▶ [Problem details]: Beginning at the line that holds "Viewport: 1200px width, 440px height." and continuing to the last line of the data below, transcribe every line word for word, without pictures.

++++++++

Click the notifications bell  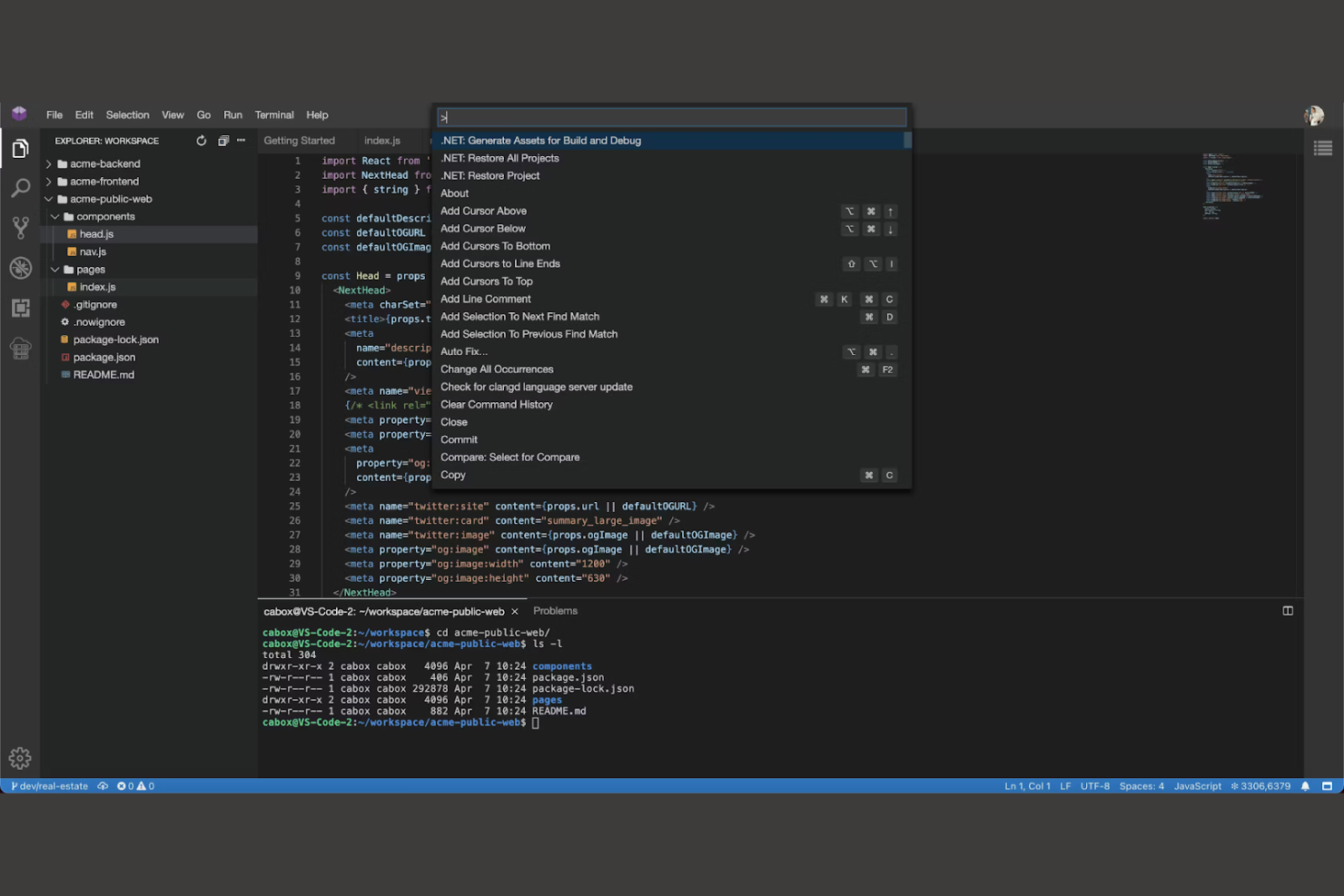tap(1305, 786)
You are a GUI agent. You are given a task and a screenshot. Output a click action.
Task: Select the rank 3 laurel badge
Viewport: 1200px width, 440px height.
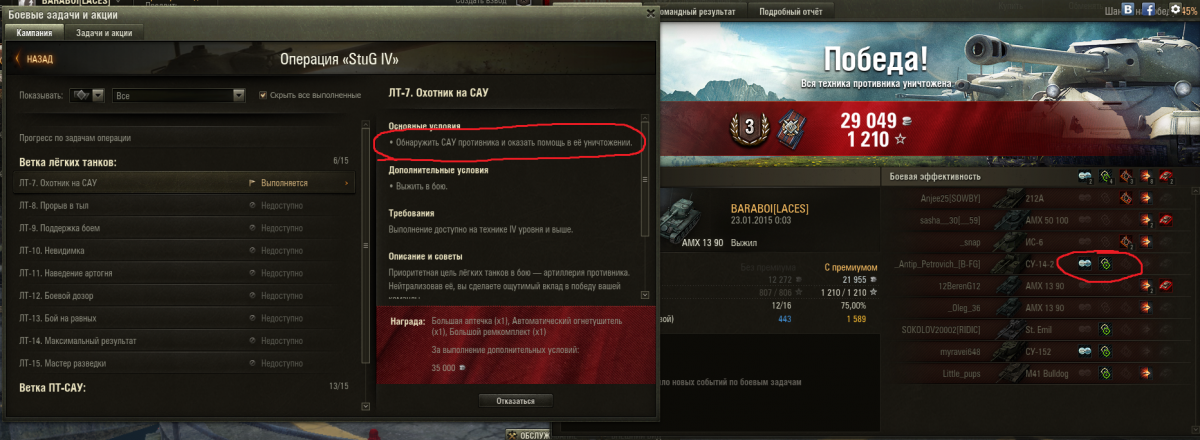(x=747, y=126)
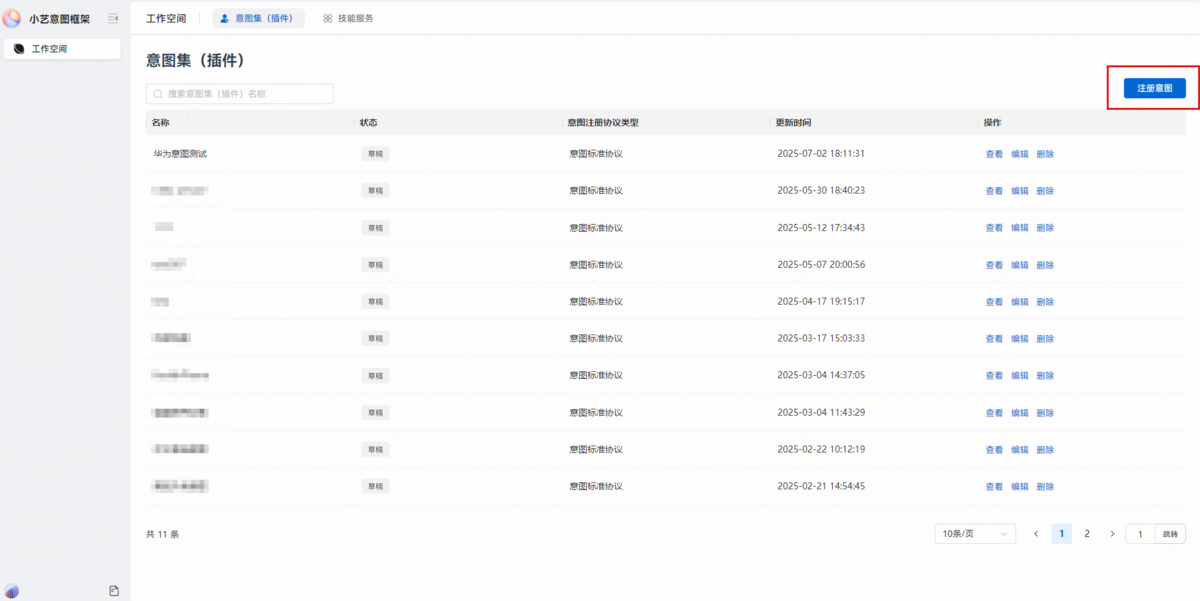Select 工作空间 in the left sidebar
Viewport: 1200px width, 601px height.
(62, 48)
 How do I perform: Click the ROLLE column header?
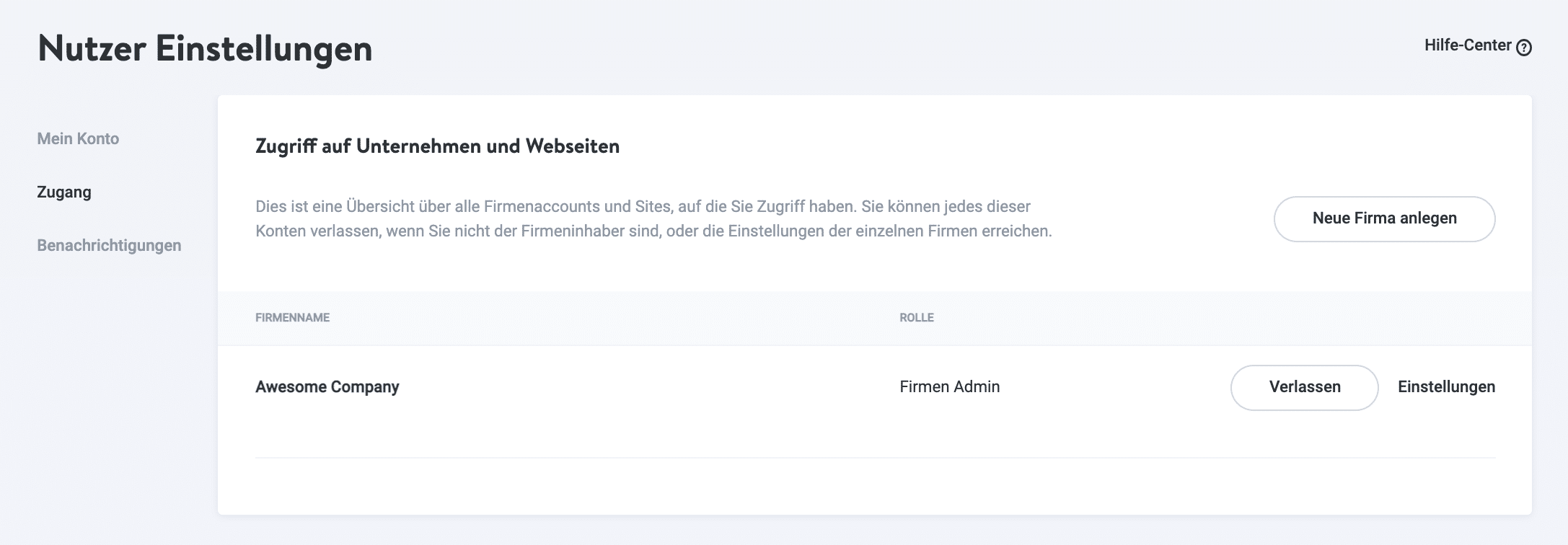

++++++++

▶ [Output of the task]:
Viewport: 1200px width, 440px height.
(x=747, y=126)
Select 工作空间 in the left sidebar
Viewport: 1200px width, 601px height.
(62, 48)
 How do I perform: Click the ROLLE column header?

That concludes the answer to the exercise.